Wherever the word "computer" appears in the entries, copy the whole line.

_ _ _ _ _

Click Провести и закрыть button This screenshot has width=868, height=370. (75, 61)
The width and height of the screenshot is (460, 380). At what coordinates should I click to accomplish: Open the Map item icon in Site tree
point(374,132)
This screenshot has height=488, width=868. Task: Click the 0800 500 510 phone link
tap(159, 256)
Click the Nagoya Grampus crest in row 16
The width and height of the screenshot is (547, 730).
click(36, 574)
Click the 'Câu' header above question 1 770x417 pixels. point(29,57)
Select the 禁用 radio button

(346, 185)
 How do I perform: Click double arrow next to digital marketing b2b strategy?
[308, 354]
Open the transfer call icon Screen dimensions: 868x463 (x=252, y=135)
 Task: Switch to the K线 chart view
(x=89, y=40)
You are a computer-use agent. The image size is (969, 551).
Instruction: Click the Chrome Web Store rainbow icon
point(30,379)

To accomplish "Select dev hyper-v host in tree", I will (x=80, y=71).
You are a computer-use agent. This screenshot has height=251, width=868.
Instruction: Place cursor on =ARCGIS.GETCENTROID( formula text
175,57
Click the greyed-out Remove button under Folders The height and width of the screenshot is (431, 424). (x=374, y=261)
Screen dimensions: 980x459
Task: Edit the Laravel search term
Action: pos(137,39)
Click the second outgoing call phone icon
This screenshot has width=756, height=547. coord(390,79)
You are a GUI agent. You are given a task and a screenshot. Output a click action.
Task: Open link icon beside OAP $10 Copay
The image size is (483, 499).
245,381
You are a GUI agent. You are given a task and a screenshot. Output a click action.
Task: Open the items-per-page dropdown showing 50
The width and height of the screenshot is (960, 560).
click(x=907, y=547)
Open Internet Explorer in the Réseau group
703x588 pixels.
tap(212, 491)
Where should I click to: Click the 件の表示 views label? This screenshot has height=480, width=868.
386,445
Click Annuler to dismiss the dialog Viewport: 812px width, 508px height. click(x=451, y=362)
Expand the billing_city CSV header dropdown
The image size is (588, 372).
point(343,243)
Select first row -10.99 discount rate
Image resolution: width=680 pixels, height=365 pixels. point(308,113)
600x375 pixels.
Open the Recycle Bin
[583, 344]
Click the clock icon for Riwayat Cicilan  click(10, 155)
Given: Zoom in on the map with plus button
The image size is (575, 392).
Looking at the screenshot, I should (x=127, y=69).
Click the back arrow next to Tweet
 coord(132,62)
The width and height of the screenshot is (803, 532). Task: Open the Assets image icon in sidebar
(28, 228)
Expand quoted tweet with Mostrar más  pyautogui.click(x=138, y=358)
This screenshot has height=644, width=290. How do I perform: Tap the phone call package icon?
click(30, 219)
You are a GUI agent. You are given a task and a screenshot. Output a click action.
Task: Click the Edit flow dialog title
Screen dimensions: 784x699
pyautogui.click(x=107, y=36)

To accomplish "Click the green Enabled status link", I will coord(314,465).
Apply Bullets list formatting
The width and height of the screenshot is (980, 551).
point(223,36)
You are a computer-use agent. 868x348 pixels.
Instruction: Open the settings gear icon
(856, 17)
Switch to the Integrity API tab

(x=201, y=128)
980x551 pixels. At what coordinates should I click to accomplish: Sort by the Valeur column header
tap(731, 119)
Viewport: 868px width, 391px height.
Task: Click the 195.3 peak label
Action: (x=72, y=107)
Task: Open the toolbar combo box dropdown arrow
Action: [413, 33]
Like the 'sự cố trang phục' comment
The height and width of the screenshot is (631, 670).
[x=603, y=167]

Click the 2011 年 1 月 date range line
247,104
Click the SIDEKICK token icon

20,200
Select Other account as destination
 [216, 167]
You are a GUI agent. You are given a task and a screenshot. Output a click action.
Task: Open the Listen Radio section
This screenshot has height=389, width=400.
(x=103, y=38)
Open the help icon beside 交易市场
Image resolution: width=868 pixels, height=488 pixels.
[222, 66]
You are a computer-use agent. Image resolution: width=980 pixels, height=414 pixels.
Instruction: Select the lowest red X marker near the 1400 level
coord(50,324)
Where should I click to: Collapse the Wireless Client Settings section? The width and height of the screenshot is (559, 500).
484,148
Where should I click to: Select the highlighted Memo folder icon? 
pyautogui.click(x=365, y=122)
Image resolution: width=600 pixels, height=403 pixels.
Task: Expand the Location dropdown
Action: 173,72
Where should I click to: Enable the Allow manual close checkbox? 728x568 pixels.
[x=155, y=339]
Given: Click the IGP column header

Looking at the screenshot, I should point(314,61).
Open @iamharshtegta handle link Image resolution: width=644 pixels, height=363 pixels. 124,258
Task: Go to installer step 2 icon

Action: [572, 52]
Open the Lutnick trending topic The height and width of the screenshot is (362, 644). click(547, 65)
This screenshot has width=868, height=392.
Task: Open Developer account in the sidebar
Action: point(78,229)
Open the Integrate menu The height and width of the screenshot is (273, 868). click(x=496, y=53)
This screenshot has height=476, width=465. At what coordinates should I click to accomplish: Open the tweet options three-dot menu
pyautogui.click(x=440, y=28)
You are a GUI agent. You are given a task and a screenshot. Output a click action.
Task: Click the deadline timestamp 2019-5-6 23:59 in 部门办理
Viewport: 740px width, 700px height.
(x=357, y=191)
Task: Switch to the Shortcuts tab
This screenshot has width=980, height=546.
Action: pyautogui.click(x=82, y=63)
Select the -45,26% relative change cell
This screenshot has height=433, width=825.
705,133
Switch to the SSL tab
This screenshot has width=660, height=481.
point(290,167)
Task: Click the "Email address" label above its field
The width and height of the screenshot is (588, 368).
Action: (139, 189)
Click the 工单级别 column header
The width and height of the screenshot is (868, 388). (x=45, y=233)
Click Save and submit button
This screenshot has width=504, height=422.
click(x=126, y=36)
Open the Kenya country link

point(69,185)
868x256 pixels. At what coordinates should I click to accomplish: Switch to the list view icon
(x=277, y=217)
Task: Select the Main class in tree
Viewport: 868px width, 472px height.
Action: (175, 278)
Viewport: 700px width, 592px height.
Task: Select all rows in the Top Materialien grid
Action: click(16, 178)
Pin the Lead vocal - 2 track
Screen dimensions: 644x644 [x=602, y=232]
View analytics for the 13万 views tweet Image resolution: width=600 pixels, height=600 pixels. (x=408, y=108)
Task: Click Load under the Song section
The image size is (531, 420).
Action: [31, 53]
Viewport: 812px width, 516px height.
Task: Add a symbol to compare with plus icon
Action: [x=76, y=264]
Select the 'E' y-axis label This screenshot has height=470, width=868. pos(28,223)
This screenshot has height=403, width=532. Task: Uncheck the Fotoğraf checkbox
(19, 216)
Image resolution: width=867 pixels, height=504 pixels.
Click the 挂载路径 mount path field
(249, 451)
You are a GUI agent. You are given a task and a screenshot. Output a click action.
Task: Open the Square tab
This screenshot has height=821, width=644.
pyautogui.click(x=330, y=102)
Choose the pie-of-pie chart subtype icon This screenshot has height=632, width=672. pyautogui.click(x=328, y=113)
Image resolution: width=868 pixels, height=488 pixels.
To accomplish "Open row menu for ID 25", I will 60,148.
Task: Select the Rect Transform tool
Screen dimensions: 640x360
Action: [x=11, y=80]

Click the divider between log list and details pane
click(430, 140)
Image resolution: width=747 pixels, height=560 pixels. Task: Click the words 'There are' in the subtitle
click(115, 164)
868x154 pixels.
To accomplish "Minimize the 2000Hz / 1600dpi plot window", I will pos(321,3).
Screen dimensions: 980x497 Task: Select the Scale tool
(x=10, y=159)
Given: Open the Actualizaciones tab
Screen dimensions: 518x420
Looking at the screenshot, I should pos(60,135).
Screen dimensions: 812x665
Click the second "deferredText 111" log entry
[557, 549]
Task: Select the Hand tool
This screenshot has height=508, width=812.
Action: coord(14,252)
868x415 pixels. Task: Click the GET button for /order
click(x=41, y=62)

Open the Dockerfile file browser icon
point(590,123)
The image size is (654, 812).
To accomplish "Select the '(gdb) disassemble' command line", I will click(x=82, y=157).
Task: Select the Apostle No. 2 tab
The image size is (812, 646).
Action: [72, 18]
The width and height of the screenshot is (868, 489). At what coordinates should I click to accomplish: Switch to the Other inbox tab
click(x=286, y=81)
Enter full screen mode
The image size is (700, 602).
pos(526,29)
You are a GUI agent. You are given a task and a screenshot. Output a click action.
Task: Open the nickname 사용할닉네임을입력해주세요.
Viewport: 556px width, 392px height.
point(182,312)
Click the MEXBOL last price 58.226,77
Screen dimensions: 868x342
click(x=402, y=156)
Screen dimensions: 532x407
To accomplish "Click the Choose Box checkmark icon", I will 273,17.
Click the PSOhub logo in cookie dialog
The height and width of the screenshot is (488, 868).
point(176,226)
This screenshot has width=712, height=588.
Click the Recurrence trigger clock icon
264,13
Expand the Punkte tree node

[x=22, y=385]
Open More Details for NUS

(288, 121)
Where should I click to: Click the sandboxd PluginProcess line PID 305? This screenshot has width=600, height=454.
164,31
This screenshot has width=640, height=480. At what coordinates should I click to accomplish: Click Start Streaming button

_ _ _ _ _

▶ [EXERCISE ANSWER]:
You are a computer-use agent. The image size is (969, 551).
You are a computer-use agent. This screenshot has height=251, width=868.
You are a computer-use agent. 868x348 pixels.
You are a computer-use agent. Image resolution: width=980 pixels, height=414 pixels.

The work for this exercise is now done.